Firstly, we recommend testing your pens and chosen paper by hand first to see if you get the amount of blend you like. I did a patch test (mimicking filling a shape), a line test (to see how much the line would move) and a reference for the pen so we could use the swatch test for future projects.

You can see in the image above, some of the pens I tested blended very little. While others lifted pigment but the lines were still clearly visible, the Inkonic and Inkjoy Liquid (by Arteza and PaperMate respectively) lifted and blended the most.

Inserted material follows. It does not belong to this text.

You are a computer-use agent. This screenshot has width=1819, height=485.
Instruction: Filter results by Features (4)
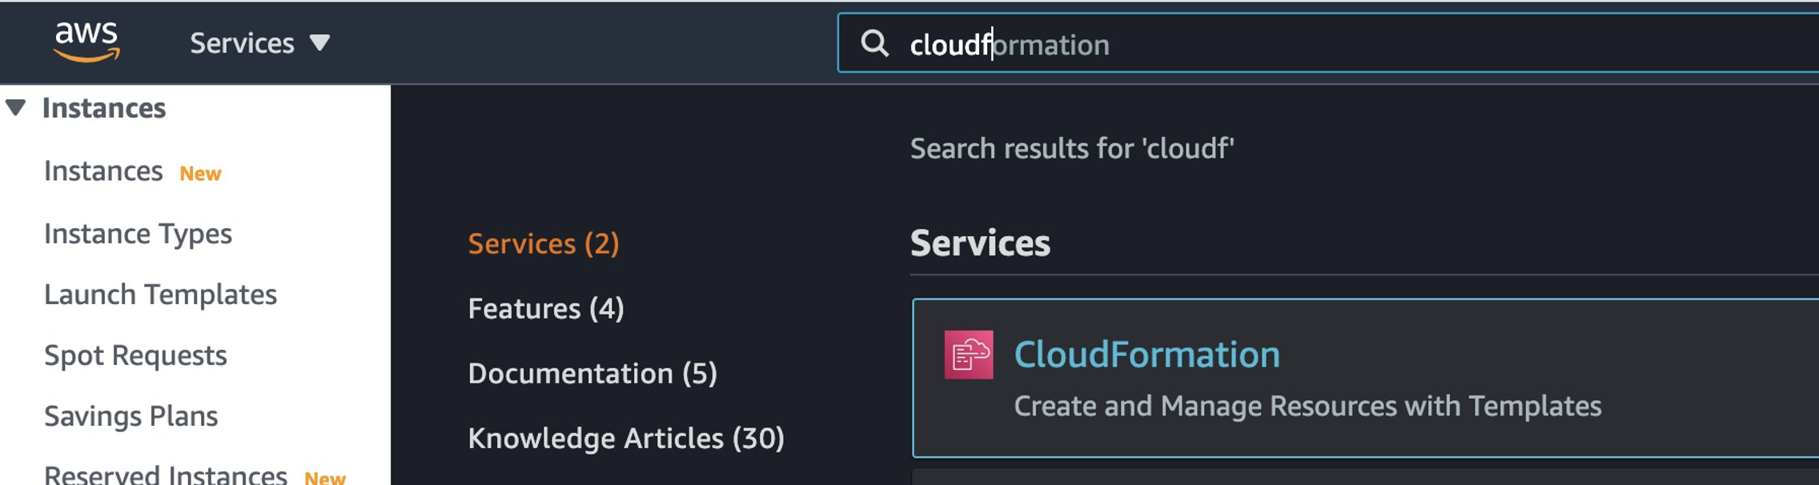tap(546, 309)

Inkonics have fibre tips (and if you have seen my last blog piece I said about the pros and cons of using these in your ScanNCut) whereas the InkJoy Liquid has a needle-point metal tip which is much more ScanNCut friendly.

So for my project I’m going to play with the Inkjoy Liquid pens and with the Doodlerz Fashion which continued to blend after the photograph taken above.

Creating your design

So, there are a few methods of using multiple pens for a single design. For this project you can focus on either a sentiment or a design panel. For my example, I focused on the sentiment as a focal point using a design from Paige Evans USB by We R Memory Keepers.

Using Layers

You can divide your design up to use layers, where a single file has multiple elements that you can send one piece at a time; drawing each shape before moving onto the next. This is much easier an option but it can be time consuming in complex files.

If you are using layers, your file might look something like this:

Layered design

So, you would hide all your layers and reveal them one at a time and transfer to your machine.

Once done, you will need to create an offset cut line to cut out your design.

Drawing one shape at a time

Instead of using layers in your design software, you could work directly on your machine. 

To work with different shapes use this method. Draw a shape, add the next one, remove the last, reposition and/or resize as needed, draw, background scan, add the next etc. 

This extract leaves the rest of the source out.